AstraZeneca's Main pointed to two case studies presented at last week's conference as indicative of the firm's application of CRISPR.

The first example was classic target validation, driven by a hypothesis that a specific kinase played an important role in macrophage function. "There are three isoforms of the kinase, and we wanted to understand which isoform was mediating the biological effect," Main said.  Scientists made different edits in induced pluripotent stem cells that were differentiated to create three kinds of macrophages, each expressing a different kinase isoform. "We were then able to run functional experiments and validate that one of the kinase isoforms plays an important role in human macrophage biology," Main said. "From there, we can start a conventional drug discovery project."

He added that the ability to combine CRISPR with other recent advances in technology, such as iPSCs and next-generation sequencing, is "very exciting," saying that the company has established a range of in vitro models with iPSC-derived cells.

"The ability to differentiate iPS cells into a number of human cell types is very exciting, and we have established a range of in vitro models with iPS derived cells.
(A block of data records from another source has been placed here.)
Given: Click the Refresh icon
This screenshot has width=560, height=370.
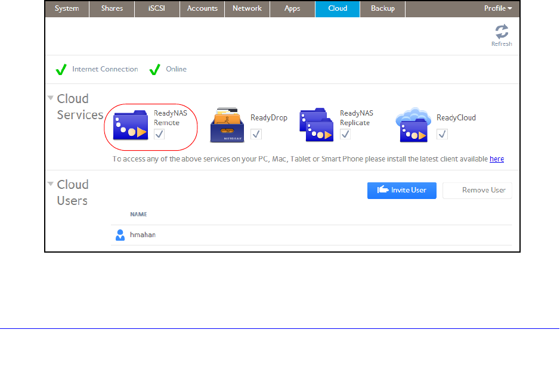Looking at the screenshot, I should pyautogui.click(x=501, y=32).
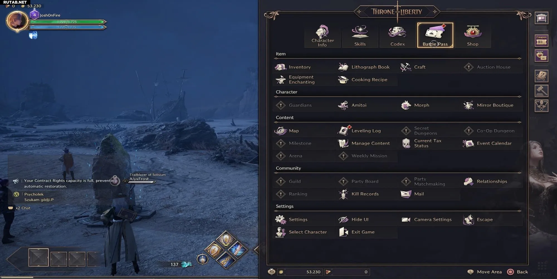Expand the x2 Chat notification
Image resolution: width=557 pixels, height=279 pixels.
tap(19, 208)

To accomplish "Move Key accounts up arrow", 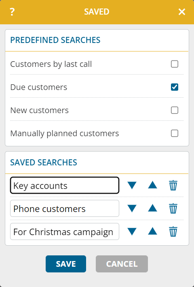I will tap(152, 185).
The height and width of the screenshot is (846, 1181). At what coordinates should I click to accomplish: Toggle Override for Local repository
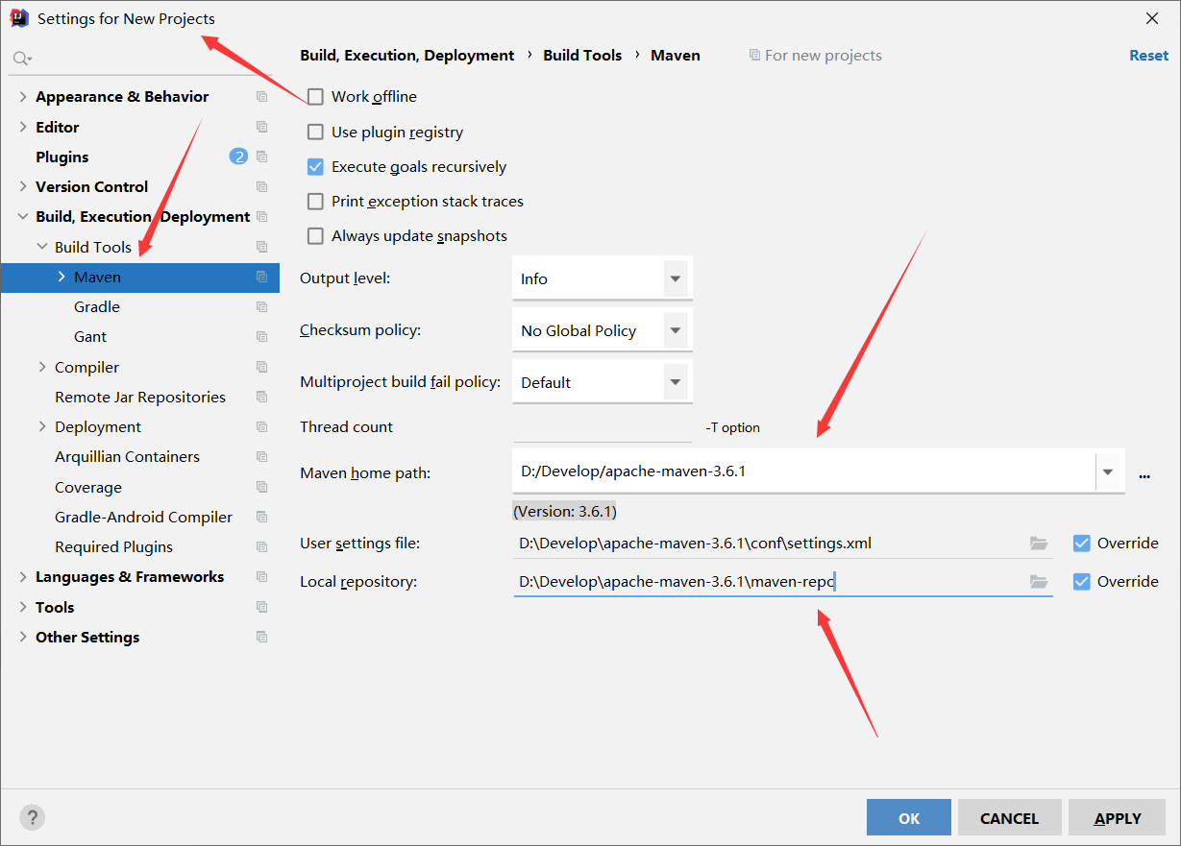pos(1082,582)
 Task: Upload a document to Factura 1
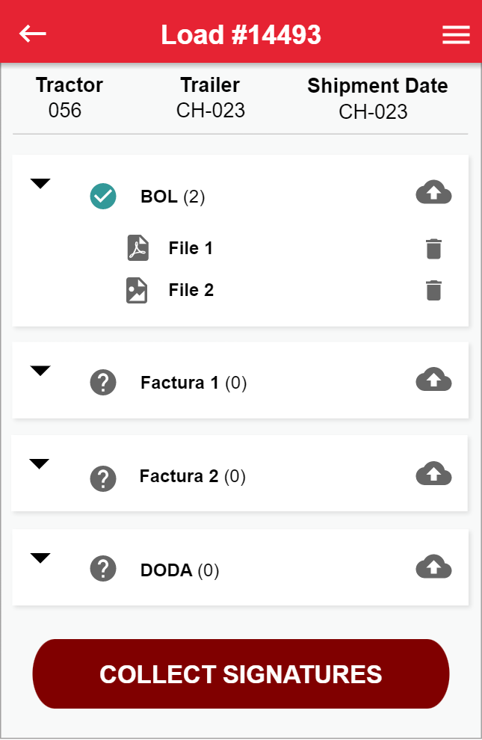pyautogui.click(x=433, y=380)
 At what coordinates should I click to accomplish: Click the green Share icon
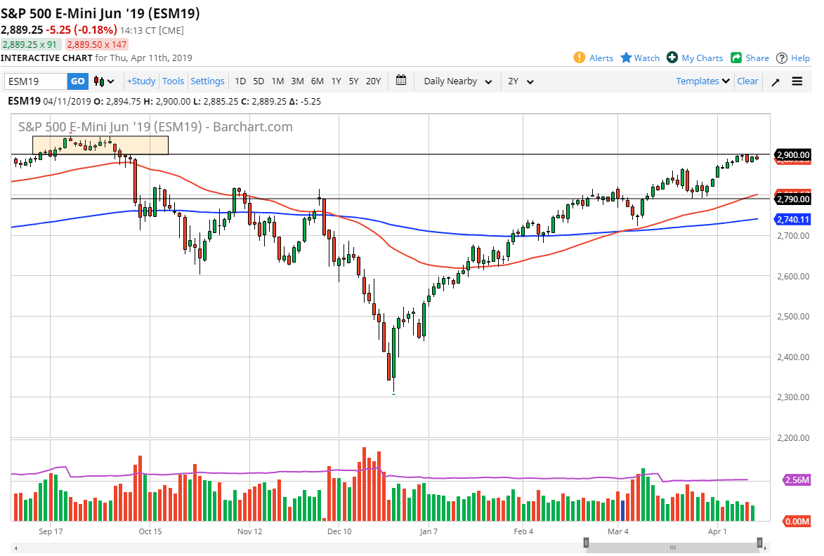point(736,58)
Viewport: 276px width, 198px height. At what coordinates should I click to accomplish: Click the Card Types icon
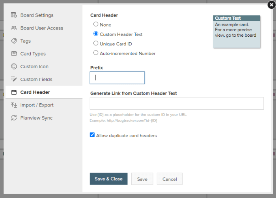point(14,54)
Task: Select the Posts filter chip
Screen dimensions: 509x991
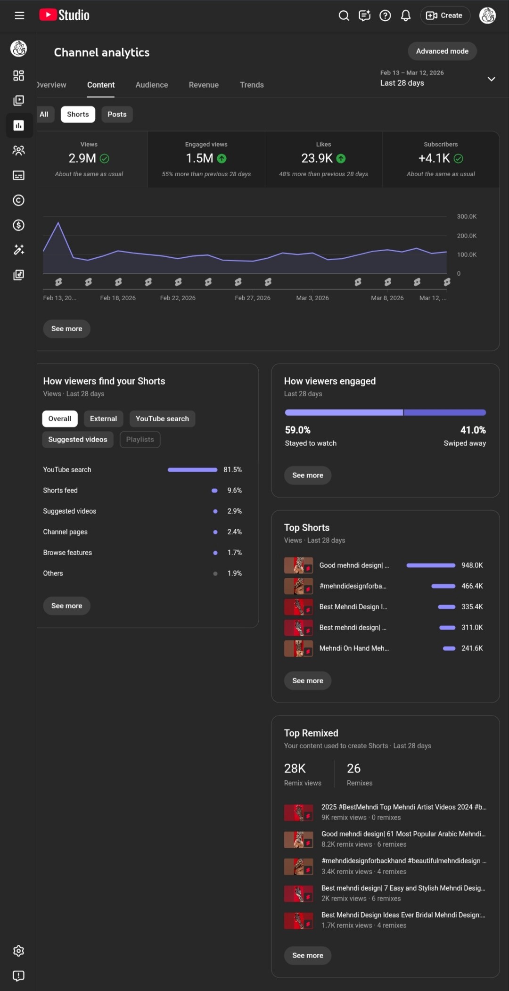Action: (117, 115)
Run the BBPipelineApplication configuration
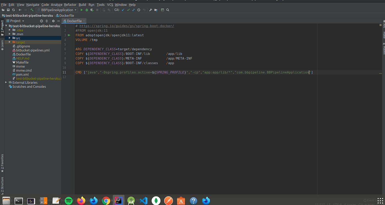This screenshot has height=205, width=385. (x=82, y=10)
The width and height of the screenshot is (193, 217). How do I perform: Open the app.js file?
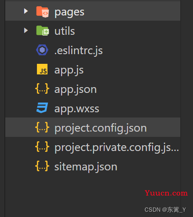[69, 70]
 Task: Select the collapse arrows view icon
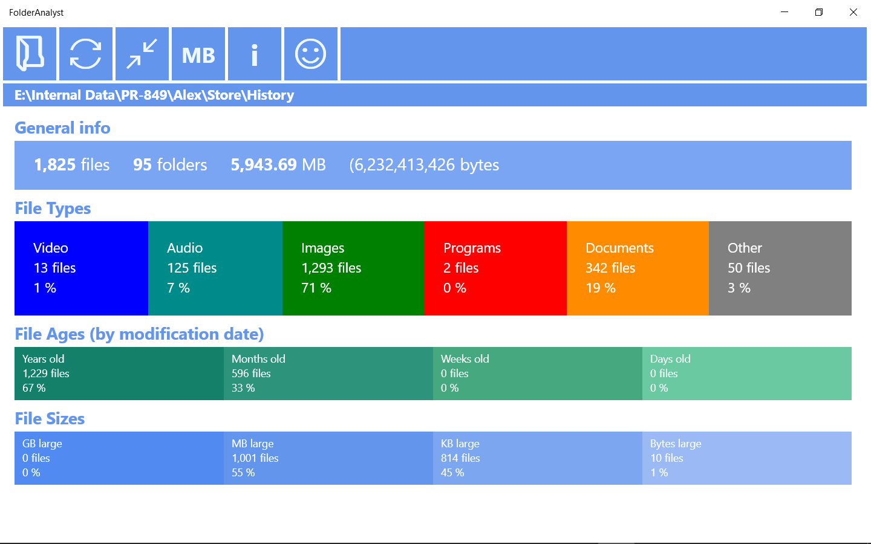tap(142, 54)
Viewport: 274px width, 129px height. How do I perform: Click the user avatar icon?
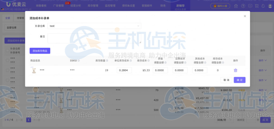[x=270, y=6]
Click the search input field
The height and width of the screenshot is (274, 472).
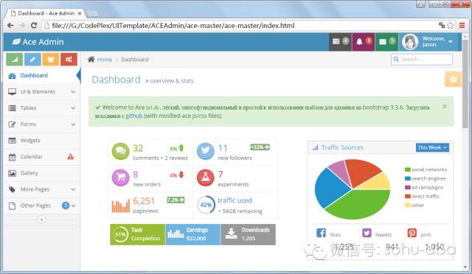422,59
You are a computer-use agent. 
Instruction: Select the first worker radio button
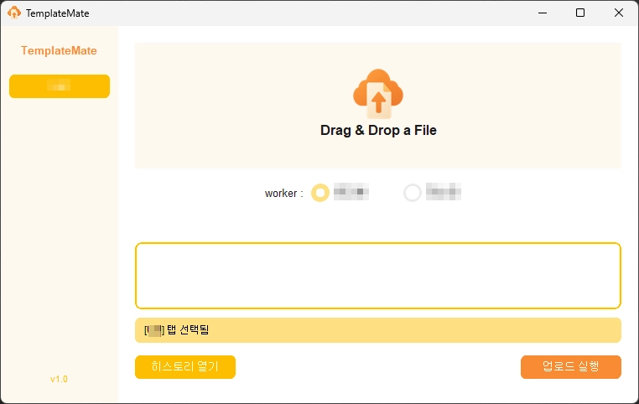pos(320,193)
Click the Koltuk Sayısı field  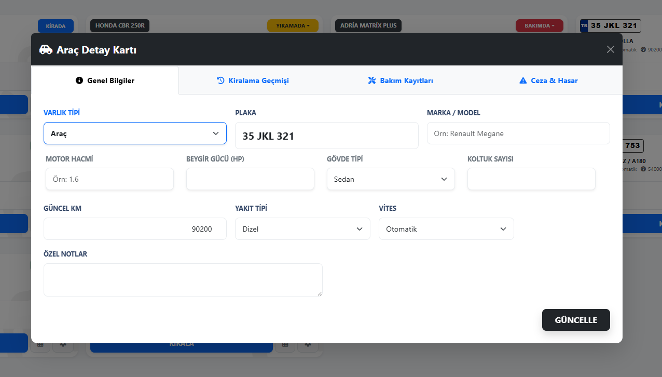click(x=531, y=179)
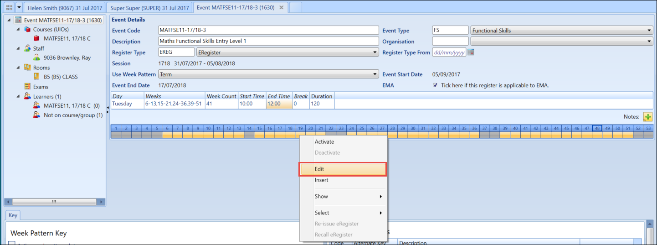Open the Register Type From calendar picker
The height and width of the screenshot is (245, 657).
click(x=471, y=52)
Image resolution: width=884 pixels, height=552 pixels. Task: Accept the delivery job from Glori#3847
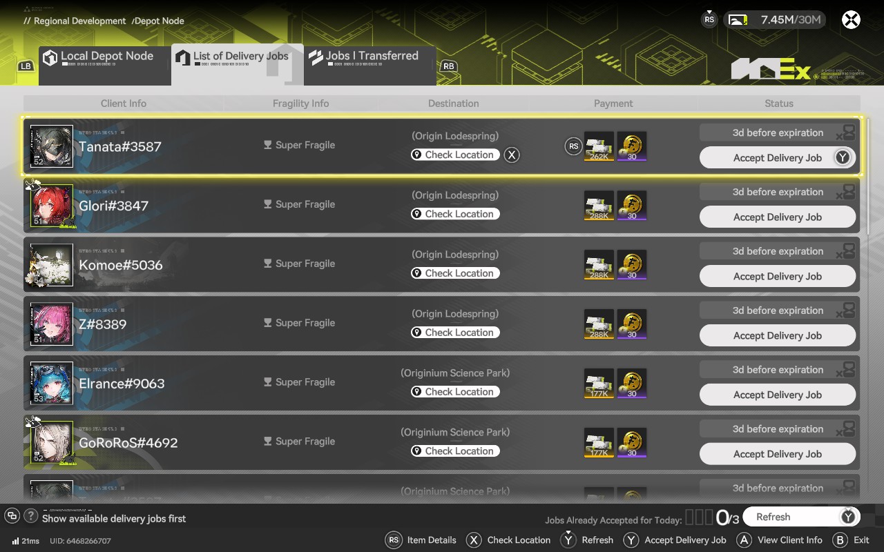pyautogui.click(x=778, y=217)
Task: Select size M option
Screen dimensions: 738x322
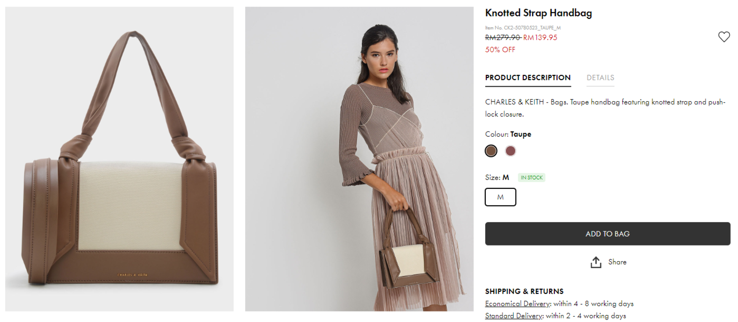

In this era of genomics, we have vast amounts of genome sequencing data, and now with CRISPR, we have the ability to use that information, to reconstitute the genomic setting in our cellular models," he said.  

The second case study from AstraZeneca is an example of the ability of CRISPR to improve models of disease.

In analyzing blood samples from patients in a clinical trial for an EGFR inhibitor, AstraZeneca scientists identified a specific mutation in some patients that showed progression of disease, a cysteine to serine point mutation that was contributing to resistance to the drug. "It helped us to rationalize why we were getting resistance," Main said. But they didn't stop there. Using CRISPR allowed them to recreate a cellular model with that same mutation and use it in the next phase of drug discovery to find drugs that were effective in patients with that mutation.

Berkeley's Corn explained why this matters. "Before, if you wanted to make a cellular model, you had to go out and find a patient that had that mutation and make iPS cells from them. That's tough, especially if there are a whole bunch of different mutations. Now, once you observe it computationally, you can make it rather than having to go out and find it. The ability to make patient mutations that have been observed in large datasets on the individual lab scale is totally transformative," he said.

And it's not just cellular models of disease that can benefit from CRISPR, he said. "What would you consider safety testing in non-human primates?" he said. "Instead of just asking 'How safe is my drug in this particular [non-human primate] model?' you could ask, 'How efficacious is it when [non-human primates] have the exact same mutation as human patients do?'"

On a more speculative note, CRISPR can also help create new therapies, he said, such as cell and gene therapies, and AstraZeneca as well as others, such as Bayer and Juno Therapeutics, are pursuing those as well. But there are things nobody's tried before that could help the more traditional drug discovery process.

Avowedly "bullish" on CRISPR, he said he thinks scientists in drug development are just beginning to unleash CRISPR in creative ways, such as for safety screens, toxicology screens, drug metabolism screens, and anywhere one could use a mammalian cell.

Beyond gene editing, CRISPR interference and CRISPR activation are areas where Main and Corn see possibilities. "The ability to dial up the expression of a specific endogenous gene is not something that we [had] before," Main said. "The only other way is to overexpress genes [using DNA on a plasmid] and get a very artificial increase in protein."

CRISPR could even help improve the production of biologics grown in other organisms, such as humanized mice used to make antibodies. "Those are really transformative, they allow you to make human antibodies," he said. "Maybe you could humanize other animals that allow you to make more antibodies."

"I'm confident even in [the] traditional therapeutic space, from small molecules to large molecules, we will see developments form people that blow apart the ways people have done things," Corn said."[People] see the new tool and they have all these creative ideas."